Initially, it was thought that muscle glycogen levels controlled AMPK activity because low muscle glycogen content in rodents and humans was associated with increased AMPK activation (24, 31, 39, 42). However, although starting exercise with very low muscle glycogen levels appears to result in greater activation of muscle AMPK during exercise (31, 39, 42), there is no effect of muscle glycogen on AMPK activation during exercise when exercise is started with normal or high muscle glycogen levels after short-term exercise training (24). Although it is possible that muscle glycogen levels may partially regulate AMPK during an acute bout of exercise, it has been shown that when purified AMPK is bound to glycogen there is no effect on enzyme activity (28), and thus other factors appear to be involved.
Aside from manipulating muscle glycogen levels, another way to alter carbohydrate (CHO) availability during exercise is to ingest CHO, which raises plasma glucose levels. In yeast, glucose deprivation results in the rapid activation of snf1p (40); similarly, in cultured mammalian cells, glucose deprivation enhances AMPK activation (7, 34).

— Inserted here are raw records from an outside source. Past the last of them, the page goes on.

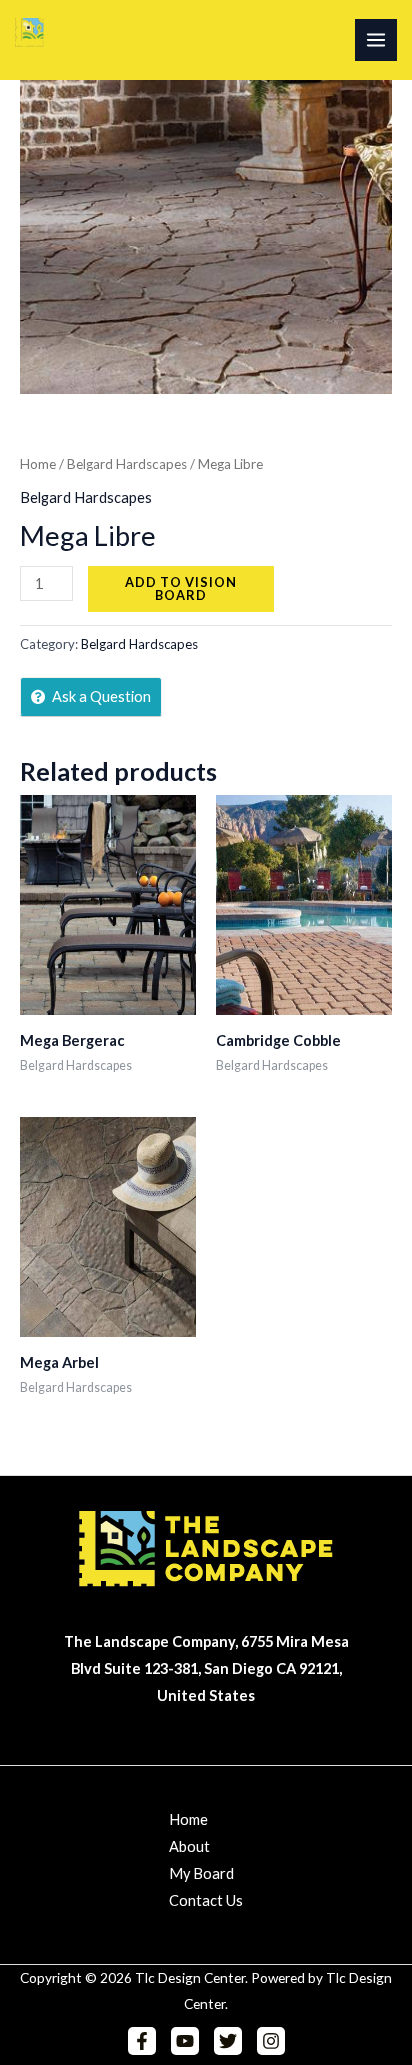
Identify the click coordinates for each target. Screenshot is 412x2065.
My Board (201, 1873)
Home (38, 464)
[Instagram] (271, 2041)
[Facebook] (142, 2041)
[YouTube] (185, 2041)
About (189, 1846)
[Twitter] (228, 2041)
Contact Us (206, 1900)
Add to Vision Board (181, 588)
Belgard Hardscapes (127, 464)
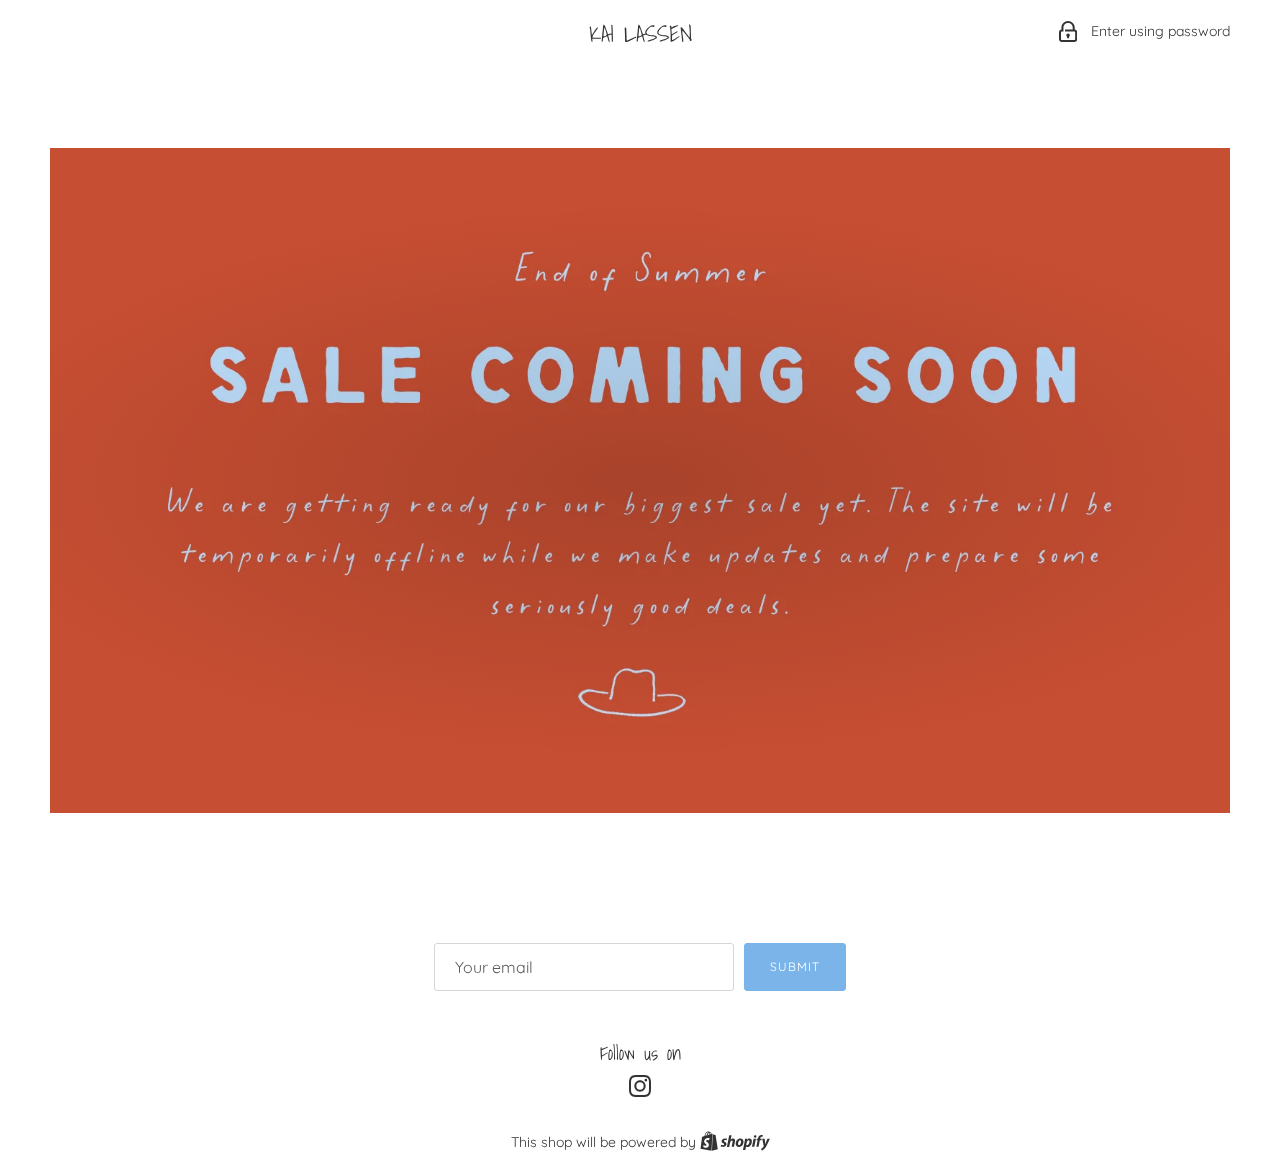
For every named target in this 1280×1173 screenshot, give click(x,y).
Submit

In contrast, high glucose suppresses AMPK activation, as seen with the progressive decreases in basal AMPK activity in rat muscle in vitro with increasing glucose levels from 0 to 3 to 6 to 25 mmol/l (17). On the basis of these findings, it could be speculated that increasing plasma glucose levels by CHO supplementation may attenuate the increases in skeletal muscle AMPK activity during exercise. In humans, CHO ingestion before and during exercise does not alter the exercise-induced increases in AMPKα Thr172 or acetyl-CoA carboxlylase-β (ACCβ) Ser222 phosphorylation during 2 h of exercise in well-trained individuals (8). However, in that study, preexercise CHO ingestion was associated with a significant elevation in blood glucose and insulin levels before exercise commenced (8). Furthermore, the exercise-induced increase in AMPKα Thr172 phosphorylation appeared to be less during exercise with CHO supplementation, although this was not statistically significant (8). No study has examined whether altering glucose levels during exercise affects AMPK signaling in humans.

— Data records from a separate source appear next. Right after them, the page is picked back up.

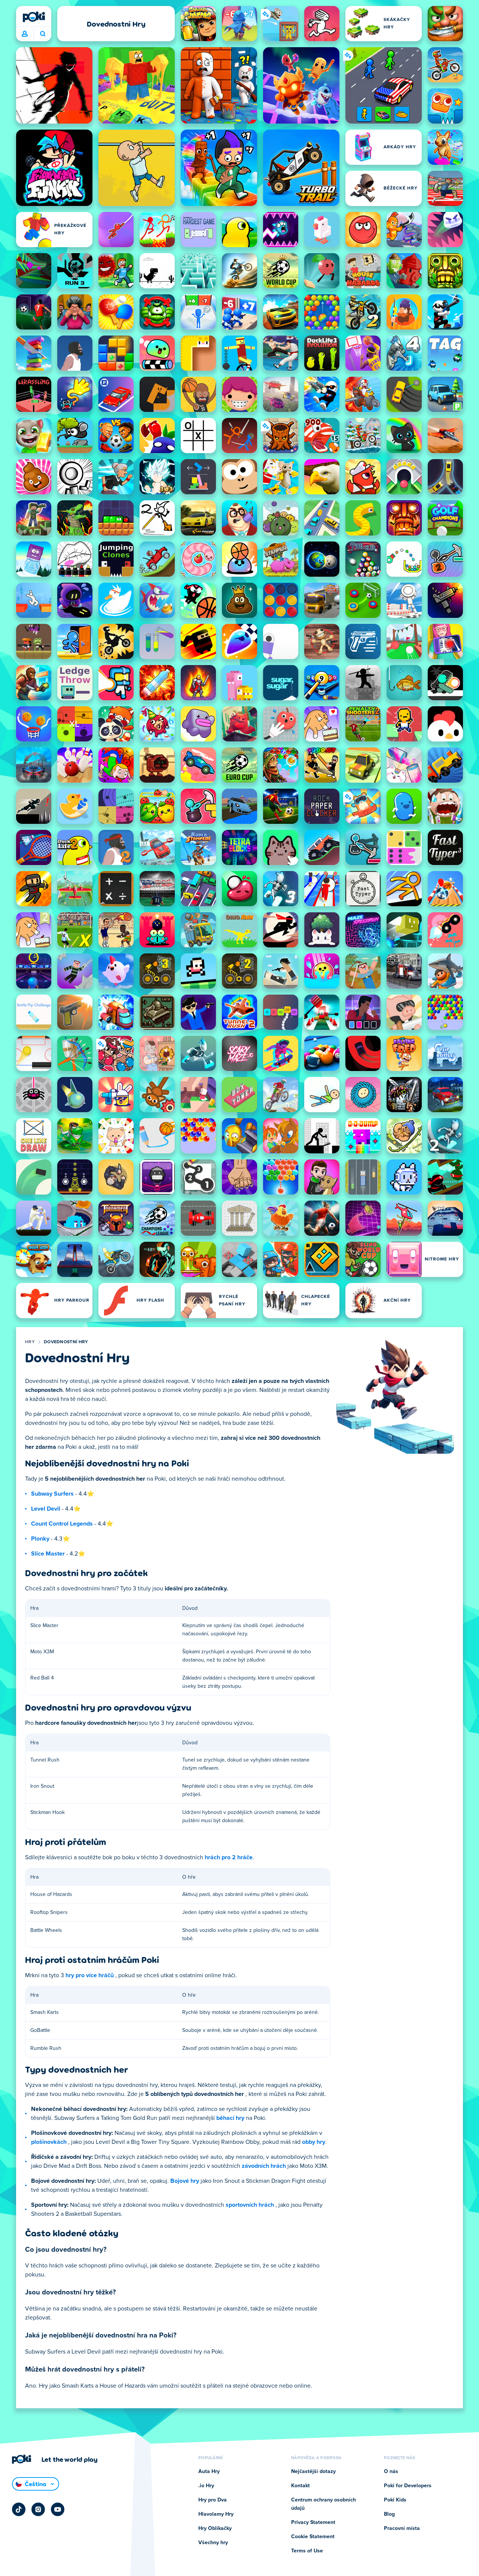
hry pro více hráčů (89, 1975)
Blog (389, 2514)
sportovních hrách (250, 2205)
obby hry (313, 2142)
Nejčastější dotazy (313, 2471)
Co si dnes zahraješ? (42, 34)
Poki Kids (395, 2500)
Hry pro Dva (212, 2500)
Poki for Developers (407, 2485)
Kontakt (300, 2485)
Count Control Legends (62, 1524)
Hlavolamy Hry (216, 2514)
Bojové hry (184, 2181)
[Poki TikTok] (18, 2509)
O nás (391, 2471)
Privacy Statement (313, 2522)
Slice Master (48, 1554)
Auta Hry (209, 2471)
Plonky (40, 1539)
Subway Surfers (52, 1494)
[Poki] (33, 17)
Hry (30, 1342)
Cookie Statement (313, 2536)
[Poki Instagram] (38, 2509)
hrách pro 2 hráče (229, 1857)
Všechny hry (213, 2542)
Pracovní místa (402, 2528)
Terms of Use (307, 2551)
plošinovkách (49, 2142)
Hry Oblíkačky (215, 2528)
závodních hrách (264, 2166)
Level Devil (45, 1509)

CHO ingestion during exercise significantly increases skeletal muscle glucose uptake compared with ingesting a placebo solution that contains no CHO (1, 22). Furthermore, CHO ingestion during cycling exercise has no effect on muscle glycogen use during exercise (6, 12, 23). As discussed above, given that AMPK activation during exercise may potentially be regulated by muscle glycogen levels (9, 42), CHO supplementation represents a model in which glucose uptake can be significantly increased without altering muscle glycogen levels. CHO ingestion also raises plasma insulin levels during exercise (22), but this is unlikely to affect muscle AMPK activity, since insulin has no effect on rat skeletal muscle AMPK activity in vitro (2, 14). Similarly, a hyperinsulinemic clamp has no effect on basal skeletal muscle AMPK activity in humans (15).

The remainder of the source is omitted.